La prima udienza del processo per l’omicidio a Luca Sacchi aveva già visto un colpo di scena: sono infatti emersi alcuni messaggi scambiati tra Luca Sacchi e la fidanzata Anastasiya che sembrano mostrare come Luca sapesse dello scambio di droga che stava per avvenire.

Oggi, gli avvocati della famiglia Sacchi hanno smentito che Luca conoscesse i suoi assassini e che avesse a che fare con le attività illecite in cui era presuntivamente coinvolta la fidanzata.

Le dichiarazioni dei legali

È Ansa a diffondere le dichiarazioni del team legale che assiste i Sacchi: “Gli sms con Anastasiya dimostrano, ancora una volta, quello che abbiamo sempre temuto.

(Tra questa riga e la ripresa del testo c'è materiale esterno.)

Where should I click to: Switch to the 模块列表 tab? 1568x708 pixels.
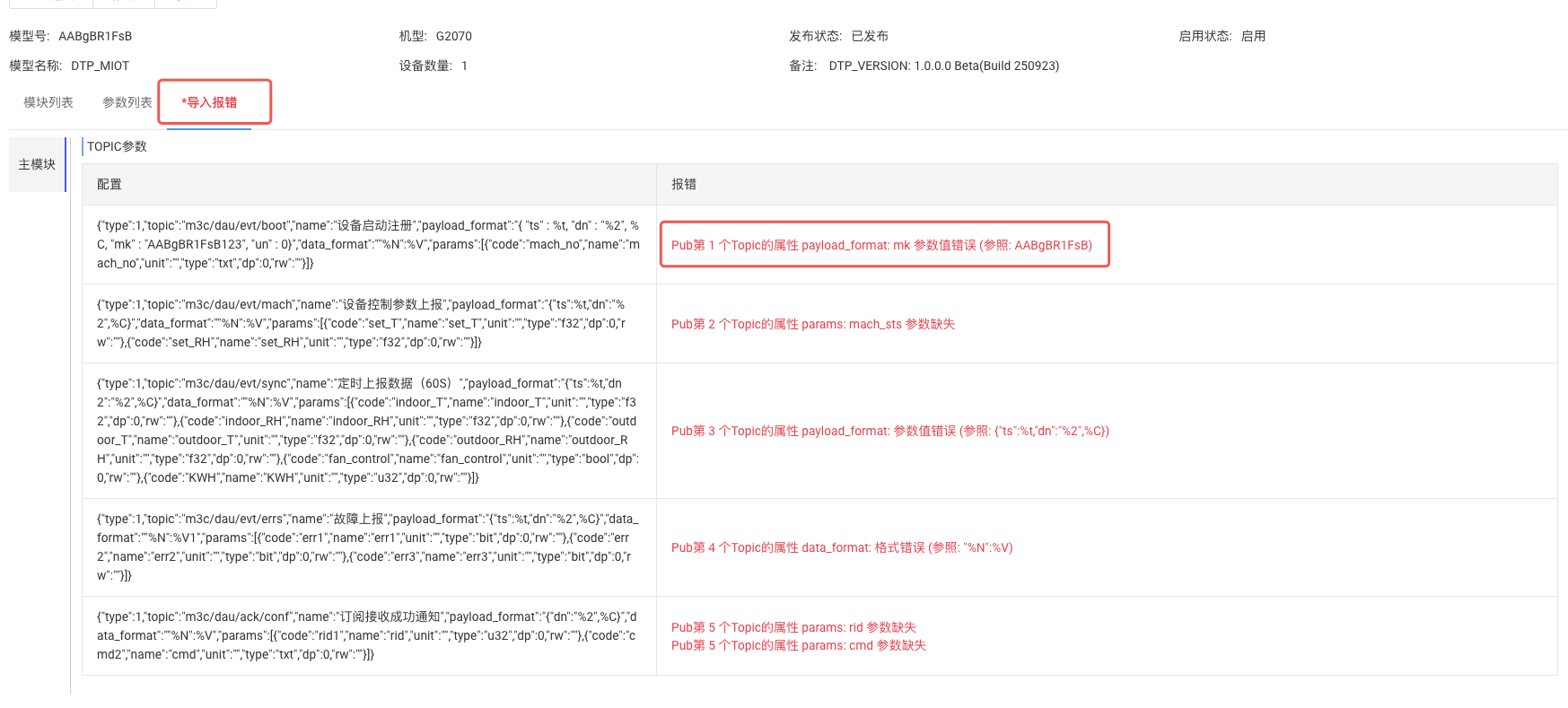point(48,102)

La ragazza dice che per mantenersi dovrebbe fare la prostituta. Luca per troppo amore, sembra quasi giungere ad un compromesso, chiedendole di non strafare e di non fare niente senza di lui. Nei due sms Luca faceva riferimento a un “piano”, intimando Anastasiya di non agire senza di lui.

Luca Sacchi era nello stesso quartiere degli assassini

Un altro dettaglio emerso era l’agganciamento dei cellulari di Anastasiya e Luca alle celle telefoniche di Casal monastero, il quartiere dove vivono gli attuali imputati.

Il dettaglio porta a pensare che Sacchi e la ragazza abbiano incontrato, cinque giorni prima dell’omicidio, le persone con cui sarebbe poi dovuto avvenire lo scambio di droga. 

I legali: “Non risulta che conoscesse i suoi killer”

Anche su questo punto, gli avvocati non sono d’accordo: “Dai nuovi atti d’indagine non risulta assolutamente che Luca conoscesse i suoi killer e che ci fosse stato un incontro. Emerge, che è cosa ben diversa, l’aggancio della cella del telefono di Luca Sacchi ad un ripetitore di Casal Monastero, e tra lui e gli altri soggetti non vi è mai stato alcun contatto telefonico.

Proprio in quella zona vi sono scuole di arti marziali e Luca, in qualità di personal trainer, era solito proporsi in queste strutture, ragion per cui non è da escludere che lui si fosse recato lì per questo motivo”.